As discussed in “Four reasons we don’t need 37 names for postdocs,” a key barrier to reforming the postdoctoral position is effectively administering it. With the huge variety of designations and ways of administering postdocs, we are in a position in the academic enterprise that we don’t know how many postdocs there are at institutions. Not only is this making identification of postdocs and ensuring their salaries comply with new federal labor regulations (see our “FLSA and postdocs” resource) difficult; it also hampers efforts to use the skills of postdoctoral researchers, a “trainee” population that is largely untracked.
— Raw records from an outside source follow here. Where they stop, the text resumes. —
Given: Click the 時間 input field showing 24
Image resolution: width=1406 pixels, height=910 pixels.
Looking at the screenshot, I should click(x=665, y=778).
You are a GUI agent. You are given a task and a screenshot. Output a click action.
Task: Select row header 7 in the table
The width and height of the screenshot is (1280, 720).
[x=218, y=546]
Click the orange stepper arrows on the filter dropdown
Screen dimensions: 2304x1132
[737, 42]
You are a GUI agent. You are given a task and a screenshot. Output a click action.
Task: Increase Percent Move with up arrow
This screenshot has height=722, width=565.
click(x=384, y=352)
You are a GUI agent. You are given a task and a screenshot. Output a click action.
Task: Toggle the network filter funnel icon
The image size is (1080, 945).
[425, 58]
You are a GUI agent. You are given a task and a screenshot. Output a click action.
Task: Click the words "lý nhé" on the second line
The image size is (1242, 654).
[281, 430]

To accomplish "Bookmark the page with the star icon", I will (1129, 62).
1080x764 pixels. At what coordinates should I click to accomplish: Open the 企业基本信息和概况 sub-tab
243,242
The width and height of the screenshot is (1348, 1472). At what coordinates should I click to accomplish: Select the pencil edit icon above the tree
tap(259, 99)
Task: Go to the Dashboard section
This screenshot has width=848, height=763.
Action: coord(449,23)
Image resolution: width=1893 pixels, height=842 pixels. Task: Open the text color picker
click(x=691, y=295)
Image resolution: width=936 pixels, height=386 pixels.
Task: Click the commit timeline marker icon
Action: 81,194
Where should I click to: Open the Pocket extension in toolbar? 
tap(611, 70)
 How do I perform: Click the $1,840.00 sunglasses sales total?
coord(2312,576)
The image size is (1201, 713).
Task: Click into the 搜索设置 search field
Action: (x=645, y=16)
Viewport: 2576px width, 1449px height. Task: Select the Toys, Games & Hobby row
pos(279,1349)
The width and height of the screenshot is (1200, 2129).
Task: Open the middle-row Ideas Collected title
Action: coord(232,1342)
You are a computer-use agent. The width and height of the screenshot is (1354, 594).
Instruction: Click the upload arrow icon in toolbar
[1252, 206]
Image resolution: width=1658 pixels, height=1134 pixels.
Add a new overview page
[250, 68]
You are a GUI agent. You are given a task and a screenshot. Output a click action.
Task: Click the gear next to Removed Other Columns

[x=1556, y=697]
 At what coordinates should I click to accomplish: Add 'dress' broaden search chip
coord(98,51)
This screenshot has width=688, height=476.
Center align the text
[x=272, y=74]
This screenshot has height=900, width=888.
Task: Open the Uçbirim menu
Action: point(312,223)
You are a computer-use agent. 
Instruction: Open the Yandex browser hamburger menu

A key complaint from faculty search committees in trying to make a more diverse faculty is the “talent pool”; however postdocs from a diversity of backgrounds are in the postdoctoral workforce – there are more than 3000 postdocs from underrepresented minorities in the postdoc population. The nebulous nature of administering them makes postdocs hard to identify.

 

For these reasons and more, FoR and ASBMB are proposing a nationwide implementation of a clear system of postdoctoral administration. Mike Schaller and Gary McDowell, in “Are postdocs still invisible?” in the latest edition of ASBMB Today, make the case for this reform. FoR and ASBMB are gathering information from institutions who currently administer postdocs well, to find successes and failures, challenges and barriers to implementation that they have identified. We are looking to reach out to the wider community to find ways of implementing these changes, including the production of a protocol for institutions to follow to make these changes, and to work with other organizations interested in the role of postdoctoral researchers in academia.